Copyright © Karl Dahlke, 2023
For a million years, we viewed gravity is a force that pulls everything toward the ground. We didn't try to explain it, or understand it, it was just there.
Even the animals develop a working model of gravity. A dog or a cat knows how far he can fall without injury. Higher than that, and he won't jump. In You're a Good Man Charlie Brown, Snoopy is about to pounce down on a cat, when he says, “Gee, I never quite realized it was so far down to the ground from here. Hmmm.”
The Greeks accepted the reality of gravity, but wondered, why don't the stars and planets come crashing down to earth? The explanation was simple. The stars are points of light affixed to a sphere that rotates around the earth, and the planets, moving against the backdrop of stars, are carried about by gods, which keep them aloft. These explanations are somewhat untestable, but that was the hypothesis of the day.
Newton was the first to provide an explanation for gravity, or at least a mathematical model that could be tested. Everything doesn't fall to earth; any two objects fall toward each other. We never noticed, because the earth is trillions of times heavier than we are. When an apple falls, the earth pulls the apple down to the ground, yes, but the apple also pulls the earth up, in proportion to their masses. The earth may only come up a trillionth of the width of a proton, but it does come up to meet the falling apple. This he understood, in an epiphany, when he saw the apple fall. (It almost certainly did not fall on his head, that was added later.)
The earth is heavier than we are, but the sun is heavier still, and so, the planets all fall toward the sun. They don't crash into the sun, because they are in orbit. The force of gravity toward the sun balances the outward pull as the planets spin around the sun. Newton calculated those orbits from first principles, using the calculus that he invented, and it matched what we saw in the sky. Orbits that had baffled astronomers for 2,000 years were now explained, with mathematical precision. That was the proof that Newton was right.
But it didn't explain the stars. They weren't really points of light on a sphere, but suns far away. Why then didn't they fall toward us, i.e. toward our sun, or more accurately, why didn't all the stars in the sky, including our sun, fall toward each other? We knew that the universe was very old, perhaps millions of years old. Even if the stars were far apart, whence the gravitational tug was weak, it was still there, and over millions of years, surely the stars would fall together. But they don't. They appear fixed in the sky, unmoving, eternal. This was called a "steady state".
This was such a profound mystery, that even Einstein wrestled with it. He finally came up with an unsatisfying constant, a fudge factor, that keeps them apart.
In the 1920's we found the answer. Stars and galaxies are flying apart, as though they had been blasted apart by an unseen force in the past. We express this in the succinct phrase, “The universe is expanding.”

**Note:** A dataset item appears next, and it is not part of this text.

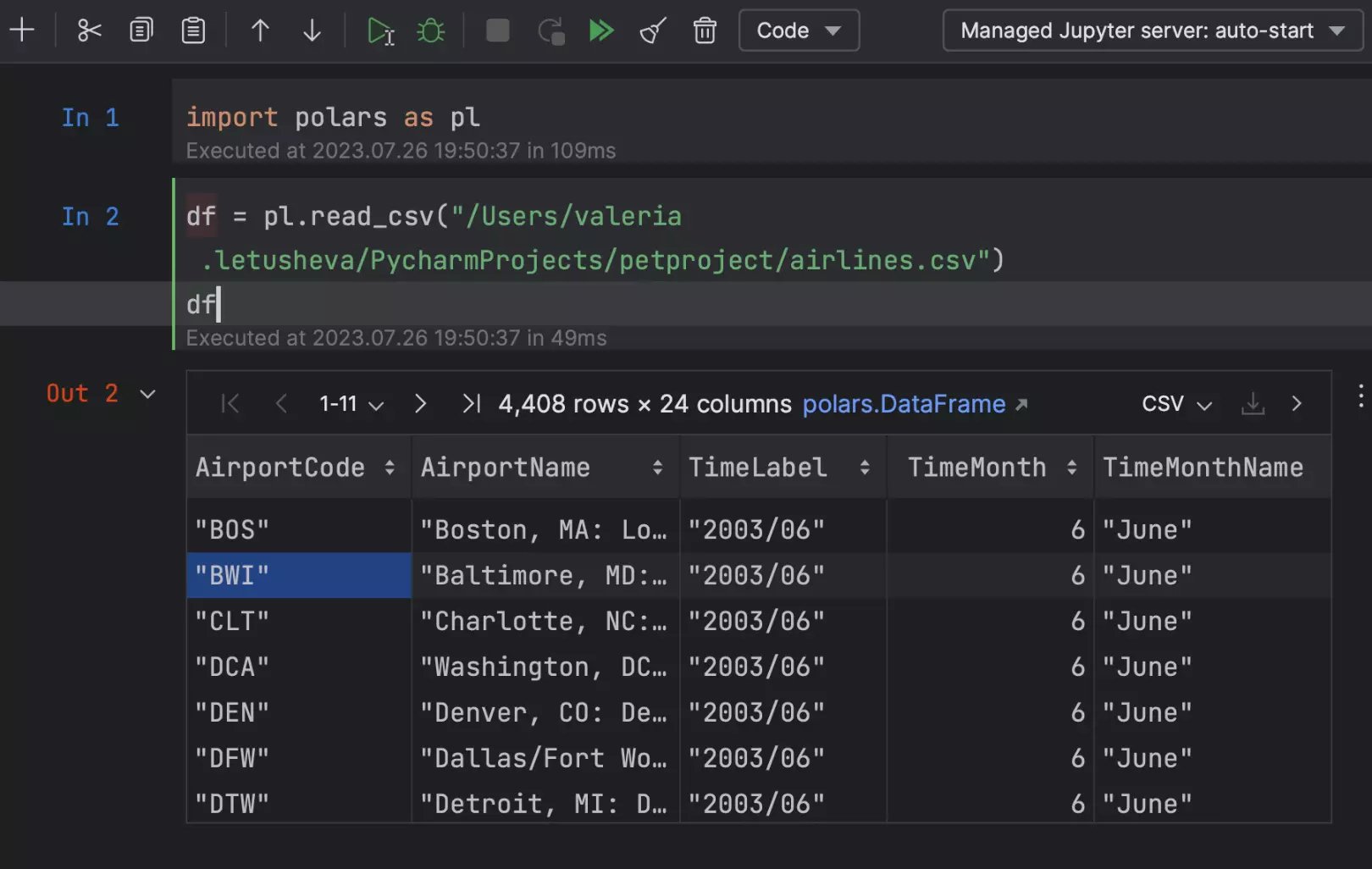
Task: Paste cell using clipboard icon
Action: pyautogui.click(x=193, y=30)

How do we know that? It turns out, the starlight changes when the star moves toward or away from us. This is a form of the Doppler shift. When a fire engine comes up behind you, and passes you at high speed, its siren is higher when it is moving toward you, and lower when it is racing away. The pitch changes fairly quickly as it passes by. The same effect is heard at the race track, when cars whizz by at 200 mph. This is of course more pronounced than the fire engine travelling at 90 mph. Something similar happens to light as well. A specialized telescope can measure the shift in starlight, and thus, determine the speed of the star, towards or away from us.
With a few notable exceptions, all the stars are moving away. Furthermore, the farther away the star is, the faster it is moving away from us. This is consistent with the theory of a big bang in the past, that sent all the galaxies flying apart.
What we still don't know, a century later, is whether the universe will expand forever, or whether it will stop and collapse back onto itself. To illustrate, take a rubber ball and throw it up in the air. It flies away from your hand, and from the earth, for a while, but eventually gravity wins the day, and it comes back down. If you could throw it hard enough, and fast enough, it would not come back down. It would escape earth's gravity and fly off into space forever. Are the stars flying apart fast enough that they will spread out forever, or is that temporary, and some day, a trillion years from now, the stars will slow down and start to fall back together under their own gravity? We don't know.
There is a third theory, called dark energy. Some force, every bit as mysterious as gravity, pushes the stars apart. At the present time, it only works across great distances, but as the universe expands, this force becomes ever more powerful. At the end of time, the force will be so strong it will tear everything apart, including human beings, and even the atoms we are made of. This is called the big rip. There is some evidence for this idea, though it remains highly speculative.